---------- Text for analysis ----------
23. As regards the accused’s defence, he gave an alibi. He stated that he was in prison for three months from May, 2013 after pleading guilty to a charge of theft. He identified the case in which he was sentenced to three months as being the Maua CM Cr. No. 2715 of 2013.
24. I am alive to the fact that it is not for the accused to prove his innocence. The burden of proof at all times rests with the prosecution to prove its case beyond reasonable doubt. Be that as it may, when an accused faces a set of facts from the that points at him as the guilty party, it behoves him to give an explanation to exonerate himself from the same. The facts that are in the exclusive knowledge of the accused, should be put to the prosecution witnesses when those witnesses are testifying to give them an opportunity to either deny or confirm them.
25. In this case, the fact of the accused having bad blood between him and the family of PW1was in his own personal knowledge. This put to PW1 when she testified. When PW4testified, the issue of the accused having been in prison for three months from May, 2013 was never put to him. That would have given the prosecution an opportunity to investigate the authenticity or otherwise of his alibi. In any event, the accused failed to tender evidence to prove that Maua CM Cr. No. 2715 of 2013existed and related to him. He feigned ignorance of the date of his sentencing in order to leave the court wondering whether or not by the date of the offence he was still in prison, if at all or not. I reject his defence as being an afterthought.
26. In this regard, I am satisfied that PW1’s testimony that remained firm and corroborated by PW2 and the medical evidence, proved that it is the accused’s and his accomplice’s wrongful act that caused the death of the deceased.
----------
> **Problem set**
1. Can you write out the judgment excerpt from "23. As regards" up to and including "or confirm them.", swapping "alibi" for "account of his whereabouts" each time it occurs?
2. Do these statements agree with the judgment excerpt? Answer yes or no for each, quoting the deciding words. (a) The accused said he had pleaded guilty to a charge of theft. (b) The matter of the accused's three months in prison was put to PW4 during his testimony. (c) The accused produced evidence that the Maua case related to him.
The records are separate material with no connection to the judgment excerpt.
---------- Dataset entries ----------
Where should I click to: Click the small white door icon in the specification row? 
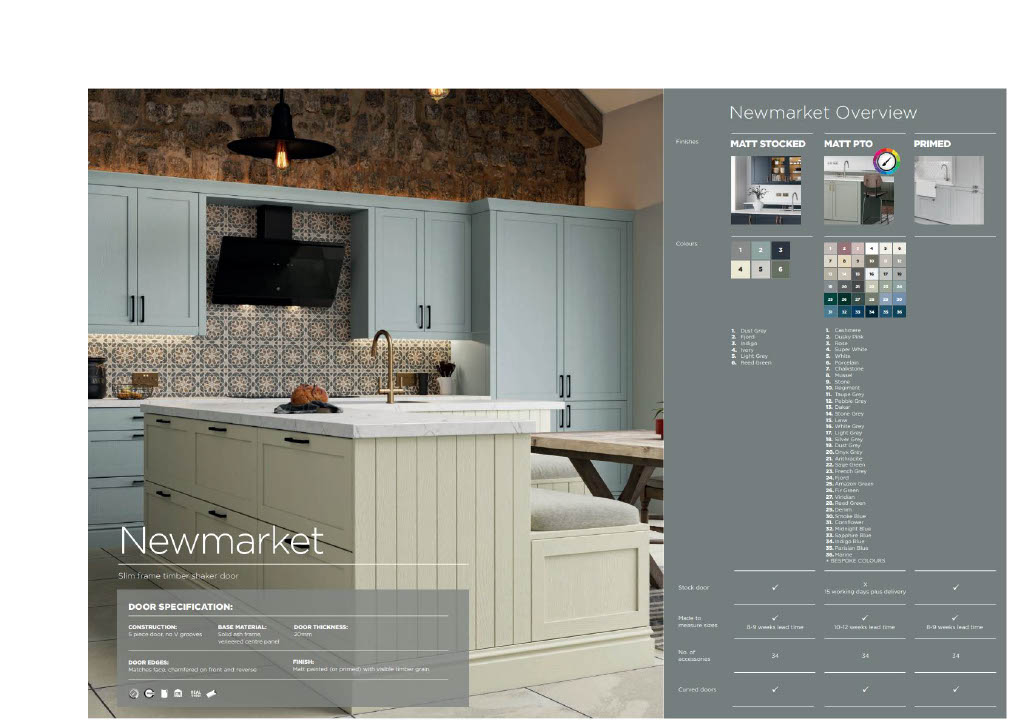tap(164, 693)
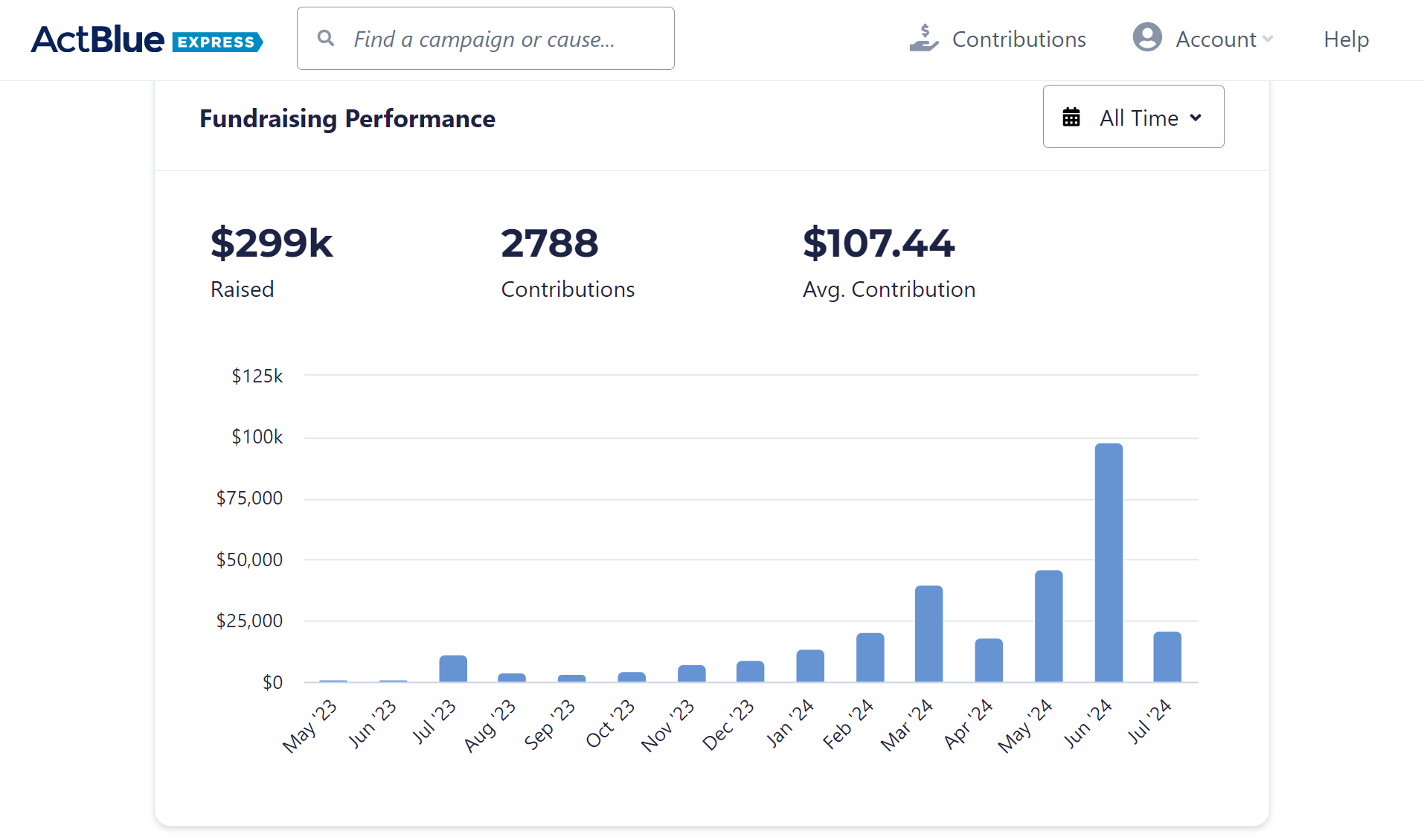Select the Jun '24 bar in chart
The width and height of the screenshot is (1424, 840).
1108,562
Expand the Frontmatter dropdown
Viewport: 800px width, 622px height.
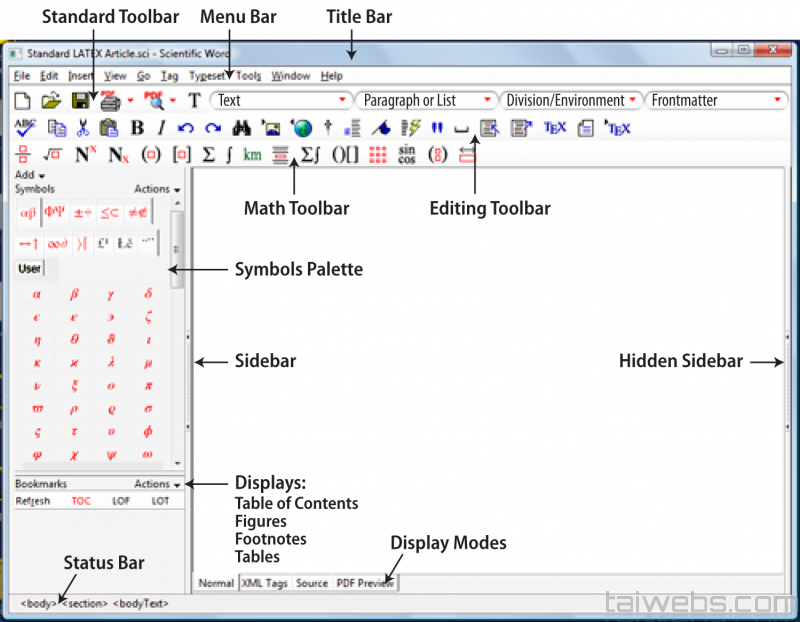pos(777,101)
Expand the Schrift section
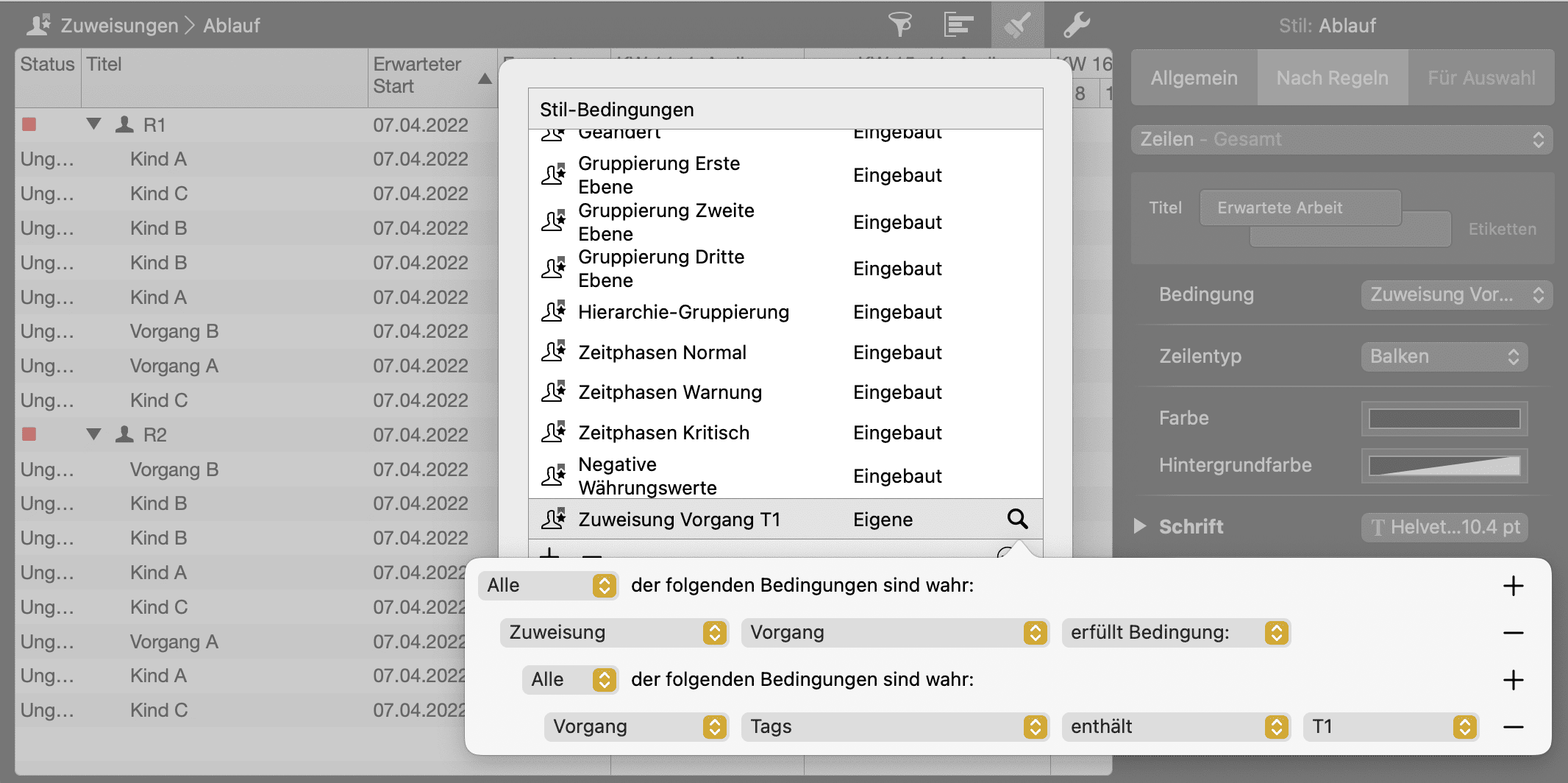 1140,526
----------
---------- Dataset entries ----------
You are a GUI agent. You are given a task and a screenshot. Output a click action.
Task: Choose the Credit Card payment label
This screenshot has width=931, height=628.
----------
---------- Dataset entries ----------
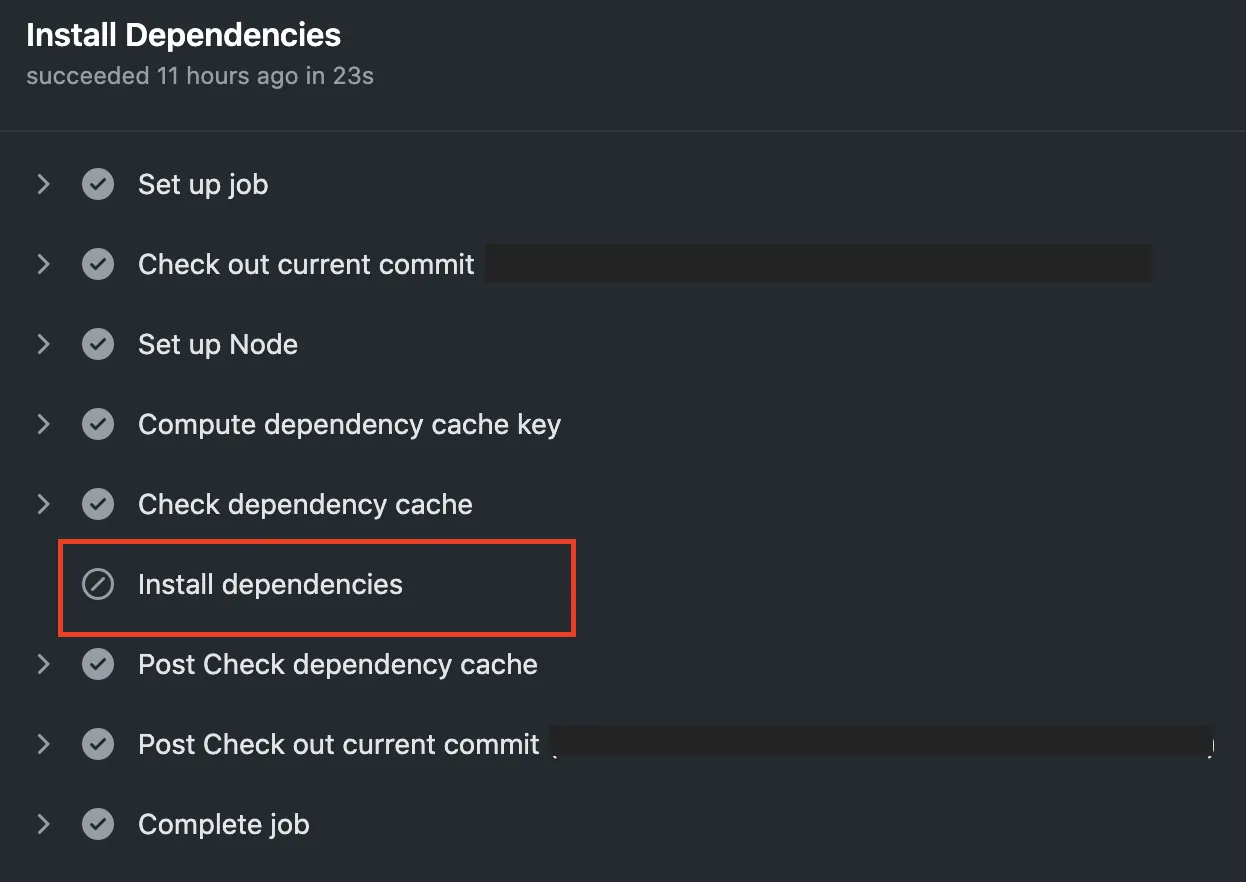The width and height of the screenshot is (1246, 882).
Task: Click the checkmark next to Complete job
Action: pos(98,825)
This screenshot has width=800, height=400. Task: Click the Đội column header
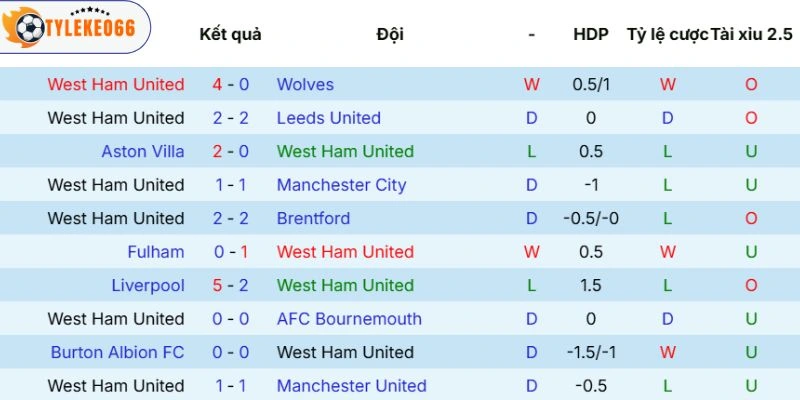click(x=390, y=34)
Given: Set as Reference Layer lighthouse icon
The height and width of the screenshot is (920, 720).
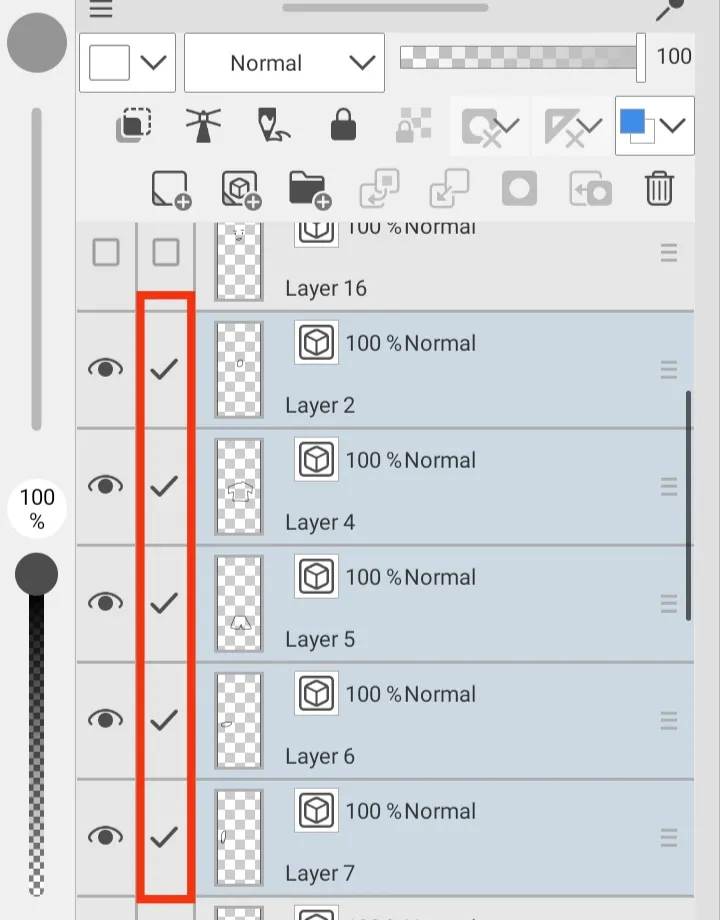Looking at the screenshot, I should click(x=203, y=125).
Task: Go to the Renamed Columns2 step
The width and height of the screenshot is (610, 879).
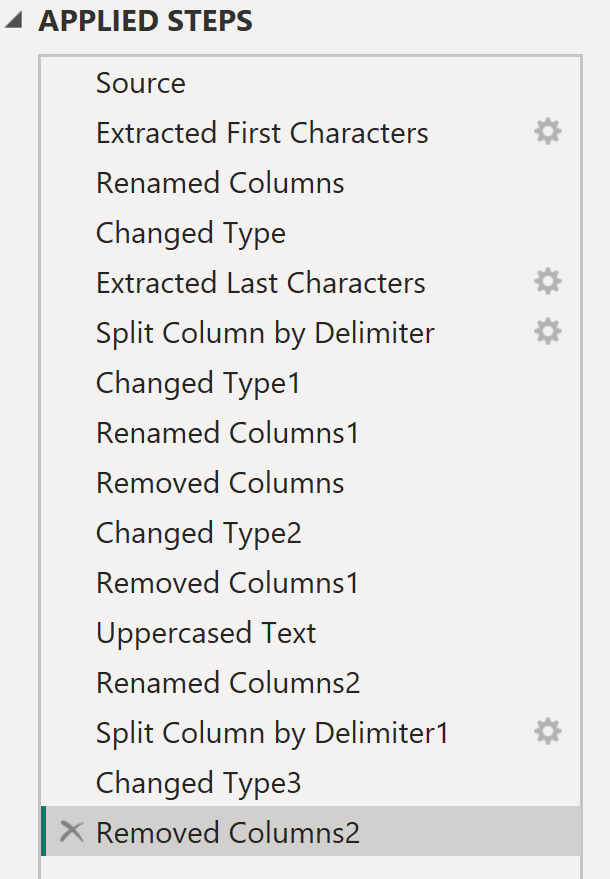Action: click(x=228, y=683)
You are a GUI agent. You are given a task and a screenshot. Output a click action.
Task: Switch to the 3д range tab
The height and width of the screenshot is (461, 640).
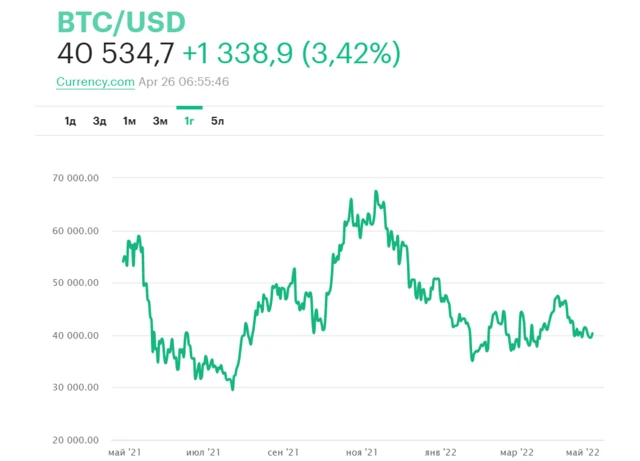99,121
----------
> **Solutions for each task**
1.
23. As regards the accused’s defence, he gave an account of his whereabouts. He stated that he was in prison for three months from May, 2013 after pleading guilty to a charge of theft. He identified the case in which he was sentenced to three months as being the Maua CM Cr. No. 2715 of 2013.
24. I am alive to the fact that it is not for the accused to prove his innocence. The burden of proof at all times rests with the prosecution to prove its case beyond reasonable doubt. Be that as it may, when an accused faces a set of facts from the that points at him as the guilty party, it behoves him to give an explanation to exonerate himself from the same. The facts that are in the exclusive knowledge of the accused, should be put to the prosecution witnesses when those witnesses are testifying to give them an opportunity to either deny or confirm them.

2.
(a) Yes: "after pleading guilty to a charge of theft"
(b) No: "the issue of the accused having been in prison for three months from May, 2013 was never put to him"
(c) No: "the accused failed to tender evidence to prove that"